Task directions | Repeat the passage of the put option thread that begins at the words "The number of" and stops after "(Swing of stock)".

Extract |
_____

第7版国内还没有出来吧?不知道LZ是怎么弄到的呢?不过我可以给你22.18的解答如下:
a. Mark would be interested in purchasing a put option on the index fund with a strike price
of $1,300 and 1 year until expiration. This option will compensate Mark for any decreases in value of the index fund below the strike price and places a floor of $1,300 on the net worth of his position.
b. In order to solve a problem using the two-state option model, first draw a stock price tree containing both the current stock price and the stock’s possible values at the time of the option’s expiration.
Next, draw a similar tree for the option, designating what its value will be at expiration given either of the 2 possible stock price movements.
The index fund is trading today at $1,400 per share. It will either increase by 25% or decrease by 20% in one year. If the fund increases by 25%, its value will be $1,750 (= $1,400 * 1.25) per share. If it decreases by 20%, its value will be $1,120 (= $1,400 * 0.80) per share. If the fund falls to $1,120, Mark will exercise his put option for $1,300 and receive a payoff of $180 at expiration. If the fund rises to $1,750, Mark will not exercise his put option, and he will receive no payoff at expiration.
(这里有个二叉树图,我不知道怎么能贴上来)。
If the price of the index fund rises, its return over the period is 25% [= (1750/1400) – 1]. If the price falls, its return over the period is –20% [= (1120/1400) –1]. Use the following expression to determine the risk-neutral probability of a rise in the index fund:
Risk-Free Rate = (ProbabilityRise)(ReturnRise) + (ProbabilityFall)(ReturnFall)
= (ProbabilityRise)(ReturnRise) + (1 - ProbabilityRise)(ReturnFall)
0.07 = (ProbabilityRise)(0.25) + (1 – ProbabilityRise)(-0.20)
ProbabilityRise = 0.60
ProbabilityFall = 1 - ProbabilityRise
= 1 – 0.60
= 0.40
The risk-neutral probability of a rise in the index fund is 60%, and the risk-neutral probability of a fall in the index fund is 40%.
Using these risk-neutral probabilities, determine the expected payoff to Mark’s put option at expiration.
Expected Payoff at Expiration = (.60)($0) + (.40)($180) = $72.00
Since this payoff occurs 1 year from now, it must be discounted at the risk-free rate of 7% per annum in order to find its present value:
PV(Expected Payoff at Expiration) = ($72.00 / 1.07 ) = $67.29
Therefore, given the information Mark has about the index fund’s price movements over the next year, a put option with a strike price of $1,300 and 1 year until expiration is worth $67.29 today.
b. Yes, there is a way for Mark to create a synthetic put option with identical payoffs to the put option described above. In order to do this, Mark will need to short shares of the index fund and lend at the risk-free rate.
The number of shares that Mark should sell is based on the delta of the option, where delta is defined as:
Delta = (Swing of option) / (Swing of stock)

_____

Source excerpt |
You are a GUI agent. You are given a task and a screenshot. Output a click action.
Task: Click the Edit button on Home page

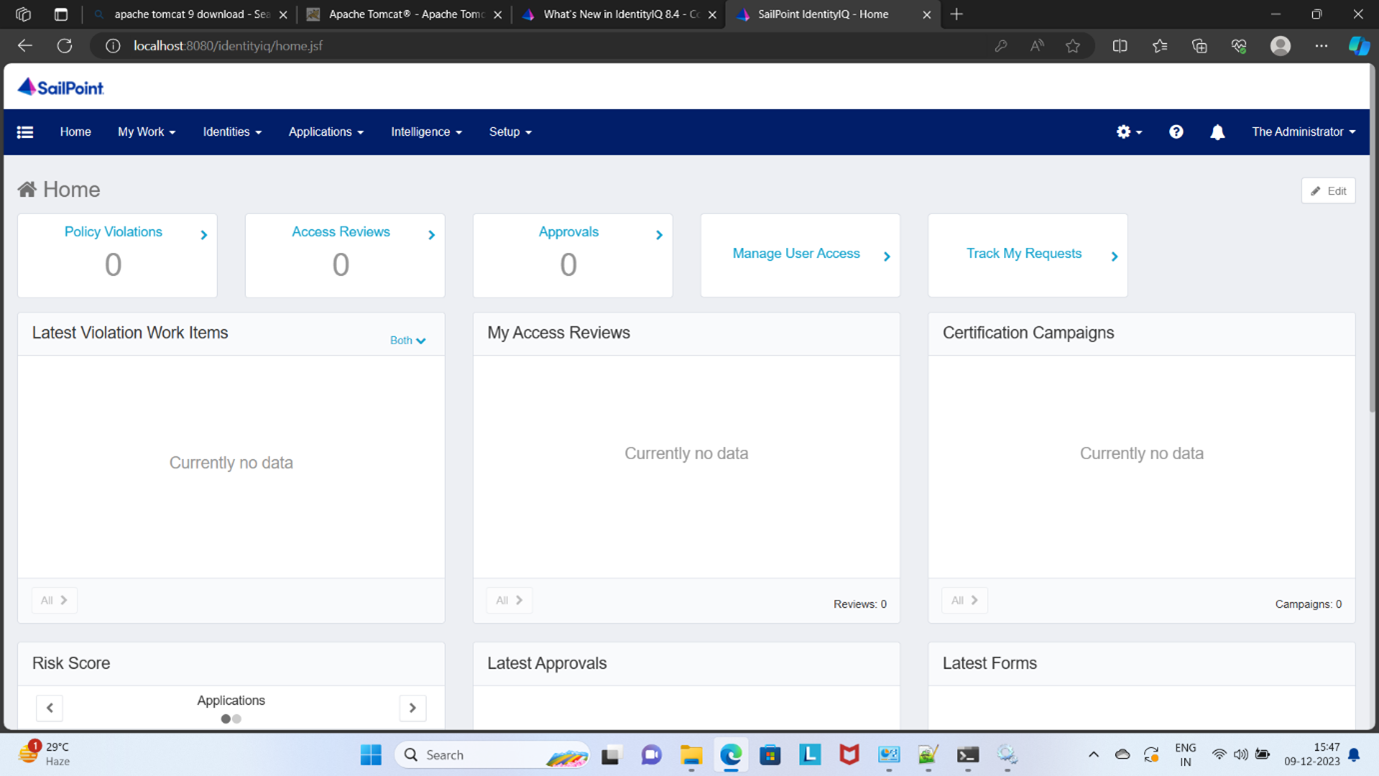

_____

Solution to the problem |
The number of shares that Mark should sell is based on the delta of the option, where delta is defined as:
Delta = (Swing of option) / (Swing of stock)